Evo-RL

SJTU & Evo-Tech

Architecture Overview

🎯 Evo-RL Focus

Open real-world RL on two platforms: we build and release full real-world RL pipelines on SO101 and AgileX (PiPER/PiPER-X).
Open code, models, and datasets for reproducibility: we continuously release runnable offline RL assets so more people can reproduce results and apply them to real-world tasks.
Open algorithm and community co-evolution: we reproduce existing real-world RL methods, propose new methods, and keep publishing data/benchmarks to grow a collaborative open-source community.

🚀 News

[2026-03-07] Added AgileX (PiPER/PiPER-X) support for real-world RL.
[2026-02-26] First SO101 real-world RL baseline and reproducible CLI workflow are released.

🧭 Table of Contents

Getting Started	Training Pipeline	Project Info
⚡ Quick Start	4) Value Function Training	Model & Dataset
1) Installation	5) Value Inference	Community Channels
2) Hardware Setup	6) Policy Training	Affiliations
3) Data Collection	7) Closed-loop Rollout and Next Round	Citation / License

Value Visual Results

Success Case

Failure Case

Policy Rollout Visual Results

Human-in-the-Loop Visual Results

⚡ Quick Start

LeRobot-aligned foundation: we use LeRobot as the base of this codebase because its inference and data-collection logic are highly aligned with real-world RL workflows.

1) Installation

git clone https://github.com/MINT-SJTU/Evo-RL.git cd Evo-RL conda create -y -n evo-rl python=3.10 conda activate evo-rl pip install -e .

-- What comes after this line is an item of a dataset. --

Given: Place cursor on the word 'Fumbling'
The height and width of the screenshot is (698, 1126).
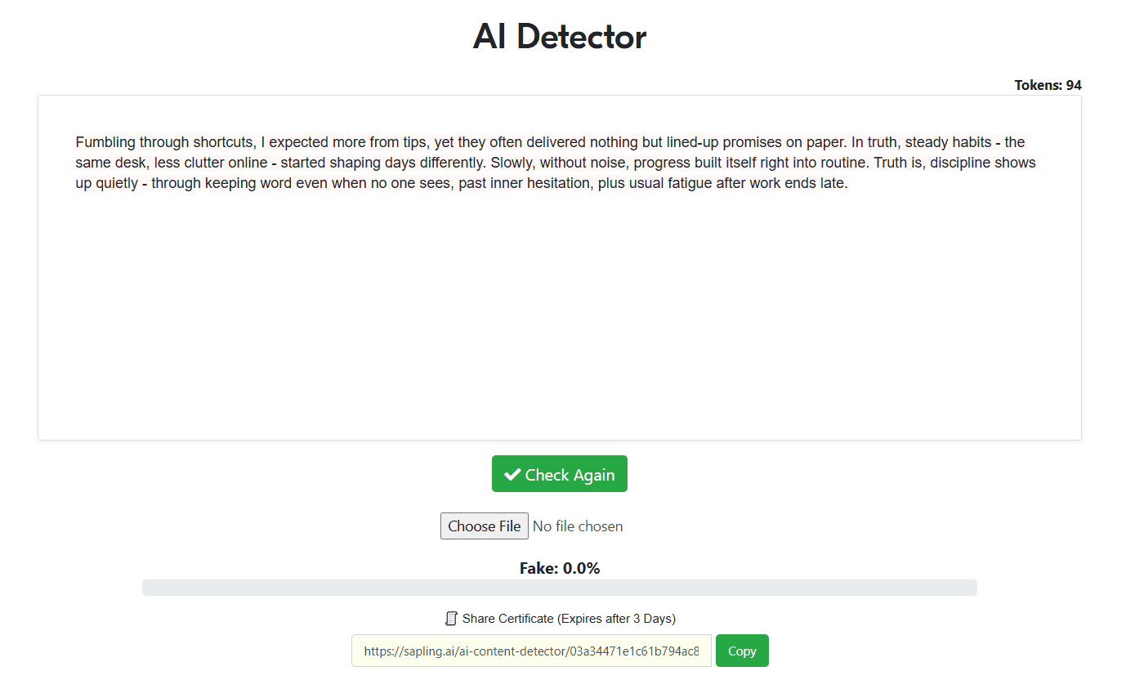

For setup details and platform-specific dependencies, follow the official LeRobot configuration guide.

2) Hardware Setup

SO Series (SO100/SO101)

For SO-series setup, please follow the official tutorial in detail and complete all installation and configuration steps there before continuing. The examples below use SO101 as the reference configuration.

Device path recommendation

Recommended path strategy:

Robot serial: use /dev/serial/by-id/ (stable across reboots).
Cameras: prefer /dev/v4l/by-id/; if IDs are not unique, use /dev/v4l/by-path/.
In examples below: robot ports use by-id, camera paths use by-path.

You can inspect available stable paths with:

ls -l /dev/serial/by-id/ ls -l /dev/v4l/by-id/ ls -l /dev/v4l/by-path/

For single-arm users, no major changes are required. After setup, run the command below to verify your system is ready for the next stage:

lerobot-teleoperate \ --robot.type=so101_follower \ --robot.port=/dev/serial/by-id/<SO101_FOLLOWER_PORT> \ --robot.id=my_so101_follower \ --teleop.type=so101_leader \ --teleop.port=/dev/serial/by-id/<SO101_LEADER_PORT> \ --teleop.id=my_so101_leader

For dual-arm users, we recommend mirroring the mechanical parts corresponding to servos 4/5/6 on the left leader and left follower arms, which usually provides a more natural bimanual operation feel.

Before running the dual-arm command, make sure calibration files exist under ~/.cache/huggingface/lerobot/calibration/ like:

calibration/ ├── robots │ └── so_follower │ ├── bi_so101_follower_left.json │ └── bi_so101_follower_right.json └── teleoperators └── so_leader ├── bi_so101_leader_left.json └── bi_so101_leader_right.json

This layout is slightly different from single-arm setup.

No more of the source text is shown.